Para tentar impedir a votação da Medida Provisória 1000, que trata do valor do Auxílio Emergencial, a base do governo na Câmara dos Deputados decidiu obstruir a votação. A informação foi confirmada à Arko Advice pelo líder do governo na Câmara, deputado Ricardo Barros (PP-PR).

O presidente da Câmara dos Deputados, Rodrigo Maia (DEM-RJ), colocou a MP na pauta desta sexta-feira (18) depois de desentendimento com o presidente Jair Bolsonaro. Em live nas redes sociais, o presidente da República disse que a responsabilidade pelo não pagamento do 13º do Bolsa Família neste ano é do presidente da Câmara, que teria deixado caducar a MP 898/2019, que tratava do tema. Como resposta, Maia argumentou que a não votação era uma demanda do próprio governo e que articularia a inclusão do tema na MP 1000, colocada em pauta nesta sexta.

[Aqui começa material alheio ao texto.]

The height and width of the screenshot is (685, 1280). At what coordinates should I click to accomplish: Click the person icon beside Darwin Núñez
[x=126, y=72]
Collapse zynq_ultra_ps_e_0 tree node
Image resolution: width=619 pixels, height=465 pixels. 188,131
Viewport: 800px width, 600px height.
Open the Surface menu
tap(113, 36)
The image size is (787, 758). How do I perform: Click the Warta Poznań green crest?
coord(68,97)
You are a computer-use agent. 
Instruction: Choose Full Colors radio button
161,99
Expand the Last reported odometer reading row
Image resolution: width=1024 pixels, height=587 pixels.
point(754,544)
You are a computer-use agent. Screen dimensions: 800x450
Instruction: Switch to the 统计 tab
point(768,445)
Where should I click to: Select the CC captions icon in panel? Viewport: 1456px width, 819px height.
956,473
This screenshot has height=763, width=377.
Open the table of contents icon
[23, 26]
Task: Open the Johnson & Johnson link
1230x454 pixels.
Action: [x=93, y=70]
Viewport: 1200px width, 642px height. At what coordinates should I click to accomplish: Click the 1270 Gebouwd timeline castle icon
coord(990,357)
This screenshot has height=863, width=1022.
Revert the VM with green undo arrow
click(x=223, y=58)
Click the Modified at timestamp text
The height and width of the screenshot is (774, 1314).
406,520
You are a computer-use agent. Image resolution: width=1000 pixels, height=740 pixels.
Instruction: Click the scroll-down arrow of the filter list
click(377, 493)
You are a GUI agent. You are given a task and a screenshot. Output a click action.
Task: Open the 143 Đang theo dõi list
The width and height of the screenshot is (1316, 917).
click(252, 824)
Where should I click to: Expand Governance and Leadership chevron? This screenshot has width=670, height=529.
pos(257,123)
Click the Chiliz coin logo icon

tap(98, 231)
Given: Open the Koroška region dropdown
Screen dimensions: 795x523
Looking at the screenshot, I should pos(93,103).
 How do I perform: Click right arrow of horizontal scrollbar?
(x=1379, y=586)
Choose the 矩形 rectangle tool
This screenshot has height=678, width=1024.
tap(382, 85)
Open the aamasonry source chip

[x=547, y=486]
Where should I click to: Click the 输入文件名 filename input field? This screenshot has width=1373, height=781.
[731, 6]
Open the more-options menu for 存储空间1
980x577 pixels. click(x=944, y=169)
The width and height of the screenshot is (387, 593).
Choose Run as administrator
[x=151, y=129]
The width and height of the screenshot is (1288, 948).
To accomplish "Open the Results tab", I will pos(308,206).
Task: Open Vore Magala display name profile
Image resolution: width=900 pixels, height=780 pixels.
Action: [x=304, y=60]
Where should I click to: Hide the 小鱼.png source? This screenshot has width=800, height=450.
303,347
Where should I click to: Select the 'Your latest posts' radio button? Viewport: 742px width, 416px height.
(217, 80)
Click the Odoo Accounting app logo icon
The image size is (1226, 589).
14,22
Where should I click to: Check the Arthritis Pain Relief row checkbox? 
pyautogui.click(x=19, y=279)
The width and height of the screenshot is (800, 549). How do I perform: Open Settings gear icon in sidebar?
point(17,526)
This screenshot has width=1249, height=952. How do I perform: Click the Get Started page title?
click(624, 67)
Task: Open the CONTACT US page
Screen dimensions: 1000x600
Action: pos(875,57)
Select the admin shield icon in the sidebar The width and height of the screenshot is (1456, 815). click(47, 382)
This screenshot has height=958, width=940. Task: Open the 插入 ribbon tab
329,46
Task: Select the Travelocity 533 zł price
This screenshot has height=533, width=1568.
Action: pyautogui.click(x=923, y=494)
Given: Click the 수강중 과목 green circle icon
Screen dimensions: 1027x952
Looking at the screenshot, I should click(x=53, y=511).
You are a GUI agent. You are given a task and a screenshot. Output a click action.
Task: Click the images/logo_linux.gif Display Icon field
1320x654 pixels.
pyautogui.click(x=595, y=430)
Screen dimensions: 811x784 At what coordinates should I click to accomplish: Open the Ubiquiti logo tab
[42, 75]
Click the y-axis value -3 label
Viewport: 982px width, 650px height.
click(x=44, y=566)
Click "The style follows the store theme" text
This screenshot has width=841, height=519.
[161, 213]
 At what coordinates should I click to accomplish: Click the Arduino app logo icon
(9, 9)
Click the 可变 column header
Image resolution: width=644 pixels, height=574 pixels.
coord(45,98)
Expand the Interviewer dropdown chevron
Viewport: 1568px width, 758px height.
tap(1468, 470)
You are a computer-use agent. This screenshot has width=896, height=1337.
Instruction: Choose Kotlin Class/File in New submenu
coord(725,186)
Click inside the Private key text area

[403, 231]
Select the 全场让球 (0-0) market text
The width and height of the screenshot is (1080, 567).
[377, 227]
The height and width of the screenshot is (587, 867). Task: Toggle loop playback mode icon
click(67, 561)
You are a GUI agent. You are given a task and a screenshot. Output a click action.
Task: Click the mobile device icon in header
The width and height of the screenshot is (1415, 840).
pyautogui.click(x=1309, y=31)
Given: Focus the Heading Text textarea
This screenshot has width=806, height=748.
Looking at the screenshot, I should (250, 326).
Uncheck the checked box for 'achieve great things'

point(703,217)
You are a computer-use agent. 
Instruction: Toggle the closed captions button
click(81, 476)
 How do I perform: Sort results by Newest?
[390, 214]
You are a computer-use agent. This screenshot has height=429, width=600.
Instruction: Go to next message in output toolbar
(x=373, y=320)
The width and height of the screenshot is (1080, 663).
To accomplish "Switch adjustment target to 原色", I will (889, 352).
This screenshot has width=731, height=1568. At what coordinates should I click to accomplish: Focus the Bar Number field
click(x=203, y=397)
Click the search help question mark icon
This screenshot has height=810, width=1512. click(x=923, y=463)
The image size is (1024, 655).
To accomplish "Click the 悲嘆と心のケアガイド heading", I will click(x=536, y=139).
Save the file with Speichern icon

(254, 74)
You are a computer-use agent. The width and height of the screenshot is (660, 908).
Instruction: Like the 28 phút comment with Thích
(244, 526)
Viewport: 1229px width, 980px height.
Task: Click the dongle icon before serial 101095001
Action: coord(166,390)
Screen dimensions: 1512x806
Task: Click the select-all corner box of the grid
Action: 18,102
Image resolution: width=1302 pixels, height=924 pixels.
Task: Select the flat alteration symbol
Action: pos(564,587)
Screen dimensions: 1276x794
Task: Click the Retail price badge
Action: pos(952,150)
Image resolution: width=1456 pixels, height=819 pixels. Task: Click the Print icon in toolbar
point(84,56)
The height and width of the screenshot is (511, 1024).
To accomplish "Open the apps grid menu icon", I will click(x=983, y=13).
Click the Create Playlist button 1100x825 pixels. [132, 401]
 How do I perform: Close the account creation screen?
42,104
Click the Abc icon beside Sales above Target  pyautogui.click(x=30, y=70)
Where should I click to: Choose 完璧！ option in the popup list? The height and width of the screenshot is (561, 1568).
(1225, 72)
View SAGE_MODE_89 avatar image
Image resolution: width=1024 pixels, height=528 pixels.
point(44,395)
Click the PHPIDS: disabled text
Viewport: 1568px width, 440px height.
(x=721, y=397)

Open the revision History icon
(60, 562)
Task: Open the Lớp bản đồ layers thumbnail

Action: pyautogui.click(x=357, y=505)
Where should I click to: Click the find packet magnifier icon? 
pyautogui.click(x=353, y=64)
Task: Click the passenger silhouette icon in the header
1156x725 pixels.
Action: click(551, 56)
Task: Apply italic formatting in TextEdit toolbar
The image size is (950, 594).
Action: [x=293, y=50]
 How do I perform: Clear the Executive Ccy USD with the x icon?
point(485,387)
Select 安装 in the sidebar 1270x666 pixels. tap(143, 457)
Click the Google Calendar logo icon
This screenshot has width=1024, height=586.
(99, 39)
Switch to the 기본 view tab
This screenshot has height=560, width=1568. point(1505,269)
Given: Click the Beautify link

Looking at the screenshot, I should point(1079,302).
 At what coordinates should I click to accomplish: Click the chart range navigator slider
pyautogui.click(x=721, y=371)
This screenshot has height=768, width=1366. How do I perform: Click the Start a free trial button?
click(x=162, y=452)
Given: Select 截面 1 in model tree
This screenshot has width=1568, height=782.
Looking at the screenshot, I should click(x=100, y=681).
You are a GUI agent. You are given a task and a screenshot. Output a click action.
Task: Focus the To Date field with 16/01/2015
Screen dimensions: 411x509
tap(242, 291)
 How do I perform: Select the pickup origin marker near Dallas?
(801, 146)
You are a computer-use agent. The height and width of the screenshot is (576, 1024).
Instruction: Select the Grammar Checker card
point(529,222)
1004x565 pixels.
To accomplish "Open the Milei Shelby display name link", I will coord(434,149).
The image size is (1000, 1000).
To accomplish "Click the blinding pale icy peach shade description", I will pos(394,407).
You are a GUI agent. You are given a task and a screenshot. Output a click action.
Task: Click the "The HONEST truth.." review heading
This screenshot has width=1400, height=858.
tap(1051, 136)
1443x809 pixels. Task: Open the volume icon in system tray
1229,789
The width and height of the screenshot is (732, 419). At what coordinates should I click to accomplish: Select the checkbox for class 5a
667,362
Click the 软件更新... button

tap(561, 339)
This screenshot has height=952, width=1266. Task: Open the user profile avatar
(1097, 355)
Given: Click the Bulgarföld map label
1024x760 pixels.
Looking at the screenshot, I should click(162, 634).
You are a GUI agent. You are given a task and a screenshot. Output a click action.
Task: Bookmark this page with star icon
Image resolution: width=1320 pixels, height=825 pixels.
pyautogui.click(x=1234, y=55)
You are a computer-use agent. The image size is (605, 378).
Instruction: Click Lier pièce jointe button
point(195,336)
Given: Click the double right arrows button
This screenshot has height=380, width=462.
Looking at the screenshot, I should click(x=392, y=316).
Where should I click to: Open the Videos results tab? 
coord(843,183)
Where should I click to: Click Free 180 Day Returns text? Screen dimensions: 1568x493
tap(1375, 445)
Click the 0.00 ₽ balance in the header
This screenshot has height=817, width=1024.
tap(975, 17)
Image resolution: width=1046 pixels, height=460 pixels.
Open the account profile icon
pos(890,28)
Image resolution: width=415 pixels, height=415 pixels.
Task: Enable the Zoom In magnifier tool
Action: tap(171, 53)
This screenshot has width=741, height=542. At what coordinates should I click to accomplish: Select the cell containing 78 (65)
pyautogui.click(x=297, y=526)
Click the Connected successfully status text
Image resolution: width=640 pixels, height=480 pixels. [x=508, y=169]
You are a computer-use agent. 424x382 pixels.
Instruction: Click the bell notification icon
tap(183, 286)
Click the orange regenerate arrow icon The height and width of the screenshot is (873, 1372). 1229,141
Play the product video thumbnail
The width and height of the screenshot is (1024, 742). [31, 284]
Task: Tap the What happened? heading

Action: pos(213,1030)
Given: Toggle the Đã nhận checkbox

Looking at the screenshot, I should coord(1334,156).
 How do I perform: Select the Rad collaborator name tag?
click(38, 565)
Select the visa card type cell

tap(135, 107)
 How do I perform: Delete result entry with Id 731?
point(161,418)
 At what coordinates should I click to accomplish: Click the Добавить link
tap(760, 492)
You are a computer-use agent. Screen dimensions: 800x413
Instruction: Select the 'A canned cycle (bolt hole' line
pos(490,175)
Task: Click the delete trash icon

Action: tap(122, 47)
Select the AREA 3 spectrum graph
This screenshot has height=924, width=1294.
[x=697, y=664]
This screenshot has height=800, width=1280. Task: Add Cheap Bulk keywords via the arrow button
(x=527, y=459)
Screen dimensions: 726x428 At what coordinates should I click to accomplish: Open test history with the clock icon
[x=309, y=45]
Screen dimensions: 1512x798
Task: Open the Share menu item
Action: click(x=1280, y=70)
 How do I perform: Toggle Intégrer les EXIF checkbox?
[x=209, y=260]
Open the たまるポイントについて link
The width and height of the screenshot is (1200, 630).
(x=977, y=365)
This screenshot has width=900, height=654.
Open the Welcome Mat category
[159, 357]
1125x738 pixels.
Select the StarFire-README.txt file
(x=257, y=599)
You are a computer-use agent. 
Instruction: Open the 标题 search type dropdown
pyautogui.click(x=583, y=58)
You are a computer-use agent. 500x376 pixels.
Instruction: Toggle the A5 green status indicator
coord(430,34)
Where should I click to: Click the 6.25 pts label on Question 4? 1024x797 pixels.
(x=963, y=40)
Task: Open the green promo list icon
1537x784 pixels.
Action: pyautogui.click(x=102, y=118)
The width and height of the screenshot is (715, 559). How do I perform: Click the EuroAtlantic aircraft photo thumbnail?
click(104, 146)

A questão é que a oposição quer reverter a redução de R$ 600 para R$ 300 no valor do Auxílio Emergencial, que é um dos efeitos dessa MP. No governo existe a avaliação de que, caso o valor original seja reestabelecido, o pagamento poderia ser feito de forma retroativa, o que aumentaria o rombo nas contas públicas em 2020.

“O projeto ser pautado é resultado da pressão, que não é mais somente dos partidos da oposição. Vários líderes de centro tem pedido a votação da MP 1000. A votação é importante porque, se a MP for derrubada, nem os R$ 300 estão garantidos”, defendeu o líder do PT na Câmara, deputado Enio Verri.

A definição do relator do projeto foi publicada ontem: ficou a cargo do Dep. Marcelo Aro (PP-MG).